What to work on:
Look through the material below and report every line that includes "agent".

Data excerpts:

%%

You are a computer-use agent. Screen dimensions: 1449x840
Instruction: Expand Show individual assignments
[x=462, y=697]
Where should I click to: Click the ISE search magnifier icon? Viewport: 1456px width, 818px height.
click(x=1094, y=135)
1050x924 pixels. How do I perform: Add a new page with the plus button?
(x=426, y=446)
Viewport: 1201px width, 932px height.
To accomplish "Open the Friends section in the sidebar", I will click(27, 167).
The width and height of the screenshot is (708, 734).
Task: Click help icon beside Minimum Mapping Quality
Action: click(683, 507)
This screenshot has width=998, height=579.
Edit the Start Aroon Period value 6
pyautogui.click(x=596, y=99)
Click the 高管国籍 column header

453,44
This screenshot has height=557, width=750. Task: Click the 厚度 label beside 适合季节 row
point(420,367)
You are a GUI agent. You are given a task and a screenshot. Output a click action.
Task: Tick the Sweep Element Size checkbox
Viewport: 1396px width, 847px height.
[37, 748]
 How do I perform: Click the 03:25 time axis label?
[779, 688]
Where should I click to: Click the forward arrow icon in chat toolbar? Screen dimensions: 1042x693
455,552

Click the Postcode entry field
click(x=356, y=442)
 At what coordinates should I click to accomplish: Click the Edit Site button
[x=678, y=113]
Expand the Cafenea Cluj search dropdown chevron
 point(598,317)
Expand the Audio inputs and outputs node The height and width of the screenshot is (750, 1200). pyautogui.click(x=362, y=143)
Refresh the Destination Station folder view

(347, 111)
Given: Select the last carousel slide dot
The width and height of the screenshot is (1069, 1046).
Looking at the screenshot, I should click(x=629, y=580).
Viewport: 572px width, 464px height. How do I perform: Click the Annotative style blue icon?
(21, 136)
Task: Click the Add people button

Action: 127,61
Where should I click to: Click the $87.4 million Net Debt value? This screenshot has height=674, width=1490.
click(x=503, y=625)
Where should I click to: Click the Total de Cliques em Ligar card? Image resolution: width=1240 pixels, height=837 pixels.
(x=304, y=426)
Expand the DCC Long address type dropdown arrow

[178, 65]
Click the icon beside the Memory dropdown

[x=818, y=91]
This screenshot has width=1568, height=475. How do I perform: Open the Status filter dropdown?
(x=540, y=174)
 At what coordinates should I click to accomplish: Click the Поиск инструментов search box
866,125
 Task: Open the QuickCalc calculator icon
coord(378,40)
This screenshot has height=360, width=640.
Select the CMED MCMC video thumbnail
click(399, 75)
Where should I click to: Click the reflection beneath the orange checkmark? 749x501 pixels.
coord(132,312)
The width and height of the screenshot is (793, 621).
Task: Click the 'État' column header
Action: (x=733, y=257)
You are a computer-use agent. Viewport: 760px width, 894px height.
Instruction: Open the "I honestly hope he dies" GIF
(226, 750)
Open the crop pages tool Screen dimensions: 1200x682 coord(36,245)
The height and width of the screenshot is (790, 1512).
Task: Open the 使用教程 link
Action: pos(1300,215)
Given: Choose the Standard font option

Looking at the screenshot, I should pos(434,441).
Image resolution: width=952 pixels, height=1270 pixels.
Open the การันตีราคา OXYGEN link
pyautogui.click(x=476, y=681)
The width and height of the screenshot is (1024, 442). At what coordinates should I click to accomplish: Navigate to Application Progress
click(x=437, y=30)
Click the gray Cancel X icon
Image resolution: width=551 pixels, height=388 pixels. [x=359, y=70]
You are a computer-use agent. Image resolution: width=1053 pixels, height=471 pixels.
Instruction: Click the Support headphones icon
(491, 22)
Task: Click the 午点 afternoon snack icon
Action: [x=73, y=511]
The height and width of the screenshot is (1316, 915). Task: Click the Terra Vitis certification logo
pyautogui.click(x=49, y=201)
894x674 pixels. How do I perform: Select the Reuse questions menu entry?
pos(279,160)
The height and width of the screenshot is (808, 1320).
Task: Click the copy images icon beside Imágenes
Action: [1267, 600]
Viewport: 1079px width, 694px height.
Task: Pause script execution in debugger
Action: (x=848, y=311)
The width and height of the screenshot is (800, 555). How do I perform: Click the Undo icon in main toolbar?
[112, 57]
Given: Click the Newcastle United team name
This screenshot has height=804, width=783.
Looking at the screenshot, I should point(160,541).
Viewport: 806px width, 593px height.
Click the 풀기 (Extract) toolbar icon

%%

Exercise solution:
You are a computer-use agent. Screen dimensions: 1449x840
You are a GUI agent. You are given a task and a screenshot. Output a click action.
You are a computer-use agent. Viewport: 760px width, 894px height.
You are a computer-use agent. Image resolution: width=1053 pixels, height=471 pixels.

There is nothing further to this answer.